Source data:
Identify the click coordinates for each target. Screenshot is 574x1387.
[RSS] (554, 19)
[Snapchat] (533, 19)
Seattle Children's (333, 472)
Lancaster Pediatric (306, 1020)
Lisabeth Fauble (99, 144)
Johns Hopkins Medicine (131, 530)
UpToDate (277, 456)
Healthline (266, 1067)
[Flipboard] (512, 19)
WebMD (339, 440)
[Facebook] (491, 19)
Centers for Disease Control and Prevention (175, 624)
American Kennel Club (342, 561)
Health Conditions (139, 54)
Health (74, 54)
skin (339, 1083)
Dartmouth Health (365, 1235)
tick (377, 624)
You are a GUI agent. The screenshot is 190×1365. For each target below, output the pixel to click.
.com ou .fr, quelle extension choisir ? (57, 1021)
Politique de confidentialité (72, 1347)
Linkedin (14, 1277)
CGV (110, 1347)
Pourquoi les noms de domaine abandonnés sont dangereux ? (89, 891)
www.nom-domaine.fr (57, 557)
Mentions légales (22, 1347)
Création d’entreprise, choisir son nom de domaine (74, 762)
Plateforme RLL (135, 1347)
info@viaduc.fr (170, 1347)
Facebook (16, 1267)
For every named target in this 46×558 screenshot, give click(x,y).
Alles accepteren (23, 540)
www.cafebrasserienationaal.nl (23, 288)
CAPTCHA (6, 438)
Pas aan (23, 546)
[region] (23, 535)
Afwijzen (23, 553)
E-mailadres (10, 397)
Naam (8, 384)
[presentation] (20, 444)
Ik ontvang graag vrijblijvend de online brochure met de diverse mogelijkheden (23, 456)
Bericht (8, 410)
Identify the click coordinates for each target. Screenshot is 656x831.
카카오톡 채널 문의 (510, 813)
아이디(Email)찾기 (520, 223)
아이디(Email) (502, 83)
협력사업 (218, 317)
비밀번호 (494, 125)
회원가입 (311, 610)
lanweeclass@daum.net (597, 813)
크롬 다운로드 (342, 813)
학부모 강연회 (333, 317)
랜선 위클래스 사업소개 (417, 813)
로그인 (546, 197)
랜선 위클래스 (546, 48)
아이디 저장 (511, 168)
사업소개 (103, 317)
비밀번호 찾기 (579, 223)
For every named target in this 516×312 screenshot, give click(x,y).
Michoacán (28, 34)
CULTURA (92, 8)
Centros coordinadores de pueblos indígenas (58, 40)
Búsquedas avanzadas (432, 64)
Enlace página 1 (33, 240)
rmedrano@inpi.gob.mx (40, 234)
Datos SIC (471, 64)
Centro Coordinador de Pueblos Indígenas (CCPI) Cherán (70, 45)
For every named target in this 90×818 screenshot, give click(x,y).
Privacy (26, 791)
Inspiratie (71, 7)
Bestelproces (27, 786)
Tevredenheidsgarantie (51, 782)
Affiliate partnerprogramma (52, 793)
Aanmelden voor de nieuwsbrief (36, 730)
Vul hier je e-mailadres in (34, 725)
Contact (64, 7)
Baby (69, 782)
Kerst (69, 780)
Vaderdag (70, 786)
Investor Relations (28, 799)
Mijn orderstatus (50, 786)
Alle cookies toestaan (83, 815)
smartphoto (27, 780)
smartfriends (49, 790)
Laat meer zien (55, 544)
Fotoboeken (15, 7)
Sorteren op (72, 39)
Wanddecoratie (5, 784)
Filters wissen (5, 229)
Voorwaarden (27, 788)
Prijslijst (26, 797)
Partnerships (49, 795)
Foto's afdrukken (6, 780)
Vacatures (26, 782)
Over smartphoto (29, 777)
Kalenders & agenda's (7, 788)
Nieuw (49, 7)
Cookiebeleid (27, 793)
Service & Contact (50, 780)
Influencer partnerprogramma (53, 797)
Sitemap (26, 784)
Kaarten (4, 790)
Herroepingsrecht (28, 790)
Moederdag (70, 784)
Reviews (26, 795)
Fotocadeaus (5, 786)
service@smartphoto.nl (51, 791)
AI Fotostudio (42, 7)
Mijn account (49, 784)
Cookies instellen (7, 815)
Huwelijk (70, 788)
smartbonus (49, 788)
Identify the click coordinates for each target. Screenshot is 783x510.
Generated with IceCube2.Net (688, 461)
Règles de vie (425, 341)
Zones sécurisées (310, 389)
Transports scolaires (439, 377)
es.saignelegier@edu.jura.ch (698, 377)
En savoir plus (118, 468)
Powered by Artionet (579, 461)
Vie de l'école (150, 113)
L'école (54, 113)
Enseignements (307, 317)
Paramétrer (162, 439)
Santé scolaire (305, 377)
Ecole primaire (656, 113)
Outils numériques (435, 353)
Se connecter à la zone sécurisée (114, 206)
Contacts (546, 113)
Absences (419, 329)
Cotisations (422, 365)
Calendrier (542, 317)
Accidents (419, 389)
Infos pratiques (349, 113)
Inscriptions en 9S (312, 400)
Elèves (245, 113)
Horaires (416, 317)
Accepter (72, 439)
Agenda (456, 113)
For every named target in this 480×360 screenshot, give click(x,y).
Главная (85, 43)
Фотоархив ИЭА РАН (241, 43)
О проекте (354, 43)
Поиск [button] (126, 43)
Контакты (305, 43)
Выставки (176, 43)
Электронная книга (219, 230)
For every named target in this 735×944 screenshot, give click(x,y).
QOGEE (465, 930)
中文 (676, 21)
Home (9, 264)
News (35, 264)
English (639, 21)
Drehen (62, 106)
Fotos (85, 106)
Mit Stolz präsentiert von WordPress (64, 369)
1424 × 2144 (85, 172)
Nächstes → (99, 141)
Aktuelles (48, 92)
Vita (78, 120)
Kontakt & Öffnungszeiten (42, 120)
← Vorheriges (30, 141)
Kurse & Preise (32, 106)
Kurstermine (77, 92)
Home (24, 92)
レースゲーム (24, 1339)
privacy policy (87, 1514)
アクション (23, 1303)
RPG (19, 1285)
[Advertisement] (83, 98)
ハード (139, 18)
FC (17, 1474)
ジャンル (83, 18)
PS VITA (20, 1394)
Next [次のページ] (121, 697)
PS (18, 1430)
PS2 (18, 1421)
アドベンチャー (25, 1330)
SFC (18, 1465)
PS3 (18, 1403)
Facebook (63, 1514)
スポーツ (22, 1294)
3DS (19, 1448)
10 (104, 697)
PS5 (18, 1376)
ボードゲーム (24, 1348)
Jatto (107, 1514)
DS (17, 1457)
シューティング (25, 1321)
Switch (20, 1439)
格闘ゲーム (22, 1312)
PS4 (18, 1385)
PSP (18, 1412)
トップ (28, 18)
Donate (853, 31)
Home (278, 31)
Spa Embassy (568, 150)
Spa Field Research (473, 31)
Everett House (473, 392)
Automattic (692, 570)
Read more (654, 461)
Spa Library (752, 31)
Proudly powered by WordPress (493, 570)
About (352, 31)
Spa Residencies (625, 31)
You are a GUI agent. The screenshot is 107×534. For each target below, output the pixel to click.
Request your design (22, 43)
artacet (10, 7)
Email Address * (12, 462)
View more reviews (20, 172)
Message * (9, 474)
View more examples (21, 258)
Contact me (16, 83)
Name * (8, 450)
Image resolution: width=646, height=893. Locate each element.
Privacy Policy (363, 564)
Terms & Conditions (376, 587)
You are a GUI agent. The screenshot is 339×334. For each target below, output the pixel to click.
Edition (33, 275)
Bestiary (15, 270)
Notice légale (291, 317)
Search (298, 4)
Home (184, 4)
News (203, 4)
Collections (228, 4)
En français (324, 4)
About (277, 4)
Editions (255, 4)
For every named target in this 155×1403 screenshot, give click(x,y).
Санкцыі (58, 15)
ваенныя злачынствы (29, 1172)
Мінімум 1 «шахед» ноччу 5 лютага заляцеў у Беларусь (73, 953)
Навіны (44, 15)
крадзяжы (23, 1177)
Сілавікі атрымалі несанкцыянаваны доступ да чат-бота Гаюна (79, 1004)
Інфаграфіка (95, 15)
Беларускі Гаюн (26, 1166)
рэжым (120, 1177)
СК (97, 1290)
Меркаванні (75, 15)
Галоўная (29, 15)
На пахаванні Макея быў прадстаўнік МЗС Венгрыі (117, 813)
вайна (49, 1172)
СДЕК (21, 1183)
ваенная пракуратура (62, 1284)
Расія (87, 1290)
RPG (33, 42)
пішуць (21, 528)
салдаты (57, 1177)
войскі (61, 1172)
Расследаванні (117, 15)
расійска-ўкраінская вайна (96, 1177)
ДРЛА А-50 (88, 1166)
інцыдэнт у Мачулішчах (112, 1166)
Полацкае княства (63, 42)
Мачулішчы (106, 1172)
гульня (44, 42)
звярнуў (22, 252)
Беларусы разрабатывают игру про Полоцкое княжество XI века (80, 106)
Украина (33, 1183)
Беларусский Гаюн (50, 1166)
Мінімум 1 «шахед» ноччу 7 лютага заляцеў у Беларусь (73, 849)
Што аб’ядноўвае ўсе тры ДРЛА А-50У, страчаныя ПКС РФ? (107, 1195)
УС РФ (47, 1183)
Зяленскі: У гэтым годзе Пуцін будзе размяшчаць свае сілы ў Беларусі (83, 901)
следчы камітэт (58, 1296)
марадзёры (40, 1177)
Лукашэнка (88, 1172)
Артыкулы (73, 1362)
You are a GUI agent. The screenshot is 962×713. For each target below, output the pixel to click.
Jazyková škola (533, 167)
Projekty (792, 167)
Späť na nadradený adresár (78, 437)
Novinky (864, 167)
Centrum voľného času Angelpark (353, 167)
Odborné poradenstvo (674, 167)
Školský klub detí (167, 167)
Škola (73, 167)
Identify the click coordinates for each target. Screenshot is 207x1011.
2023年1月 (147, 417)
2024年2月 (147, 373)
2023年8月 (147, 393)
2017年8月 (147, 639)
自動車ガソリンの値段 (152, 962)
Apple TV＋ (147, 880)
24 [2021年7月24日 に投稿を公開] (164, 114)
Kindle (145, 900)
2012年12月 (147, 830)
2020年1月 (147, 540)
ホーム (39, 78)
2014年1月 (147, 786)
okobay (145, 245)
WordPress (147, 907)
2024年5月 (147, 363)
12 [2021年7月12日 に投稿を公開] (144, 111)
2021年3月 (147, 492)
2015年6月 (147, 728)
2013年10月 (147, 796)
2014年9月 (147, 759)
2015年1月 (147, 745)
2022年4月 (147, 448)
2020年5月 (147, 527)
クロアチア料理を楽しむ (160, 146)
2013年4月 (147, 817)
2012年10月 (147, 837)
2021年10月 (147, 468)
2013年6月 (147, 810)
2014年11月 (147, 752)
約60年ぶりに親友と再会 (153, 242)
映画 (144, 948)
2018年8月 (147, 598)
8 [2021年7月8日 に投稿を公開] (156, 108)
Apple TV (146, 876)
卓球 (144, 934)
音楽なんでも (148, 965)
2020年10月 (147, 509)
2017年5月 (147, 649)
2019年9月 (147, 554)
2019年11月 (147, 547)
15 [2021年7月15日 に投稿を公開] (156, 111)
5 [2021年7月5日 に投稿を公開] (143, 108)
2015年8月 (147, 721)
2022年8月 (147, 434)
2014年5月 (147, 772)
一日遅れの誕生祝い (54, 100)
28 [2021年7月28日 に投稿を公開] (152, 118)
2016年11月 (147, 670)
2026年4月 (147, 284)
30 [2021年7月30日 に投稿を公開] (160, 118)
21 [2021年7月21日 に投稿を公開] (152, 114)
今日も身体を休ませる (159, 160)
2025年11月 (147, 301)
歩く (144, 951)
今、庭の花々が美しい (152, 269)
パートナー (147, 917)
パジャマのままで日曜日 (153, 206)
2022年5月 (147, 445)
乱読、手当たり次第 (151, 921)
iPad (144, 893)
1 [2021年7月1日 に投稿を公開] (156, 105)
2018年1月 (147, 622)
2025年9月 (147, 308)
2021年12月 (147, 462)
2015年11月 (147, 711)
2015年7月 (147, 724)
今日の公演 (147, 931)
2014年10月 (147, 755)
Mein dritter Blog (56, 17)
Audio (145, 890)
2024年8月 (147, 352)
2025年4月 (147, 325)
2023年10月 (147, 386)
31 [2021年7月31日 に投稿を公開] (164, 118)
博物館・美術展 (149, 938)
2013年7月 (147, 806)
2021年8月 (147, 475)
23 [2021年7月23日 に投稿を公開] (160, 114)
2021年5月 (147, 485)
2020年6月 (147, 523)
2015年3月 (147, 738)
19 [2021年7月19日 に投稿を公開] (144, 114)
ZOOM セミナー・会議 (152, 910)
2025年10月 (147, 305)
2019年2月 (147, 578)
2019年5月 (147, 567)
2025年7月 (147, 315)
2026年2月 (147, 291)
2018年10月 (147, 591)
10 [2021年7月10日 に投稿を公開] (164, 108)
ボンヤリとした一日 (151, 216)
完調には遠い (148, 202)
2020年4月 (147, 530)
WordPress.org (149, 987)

PROBLEM TO SOLVE: Copy the lines of the listing above verbatim, from the line containing "privacy policy (87, 1514)" up to and including the line containing "Email Address * (12, 462)".

THE RESPONSE:
privacy policy (87, 1514)
アクション (23, 1303)
RPG (19, 1285)
[Advertisement] (83, 98)
ハード (139, 18)
FC (17, 1474)
ジャンル (83, 18)
PS VITA (20, 1394)
Next [次のページ] (121, 697)
PS (18, 1430)
PS2 (18, 1421)
アドベンチャー (25, 1330)
SFC (18, 1465)
PS3 (18, 1403)
Facebook (63, 1514)
スポーツ (22, 1294)
3DS (19, 1448)
10 (104, 697)
PS5 (18, 1376)
ボードゲーム (24, 1348)
Jatto (107, 1514)
DS (17, 1457)
シューティング (25, 1321)
Switch (20, 1439)
格闘ゲーム (22, 1312)
PS4 (18, 1385)
PSP (18, 1412)
トップ (28, 18)
Donate (853, 31)
Home (278, 31)
Spa Embassy (568, 150)
Spa Field Research (473, 31)
Everett House (473, 392)
Automattic (692, 570)
Read more (654, 461)
Spa Library (752, 31)
Proudly powered by WordPress (493, 570)
About (352, 31)
Spa Residencies (625, 31)
You are a GUI agent. The screenshot is 107×534. For each target below, output the pixel to click.
Request your design (22, 43)
artacet (10, 7)
Email Address * (12, 462)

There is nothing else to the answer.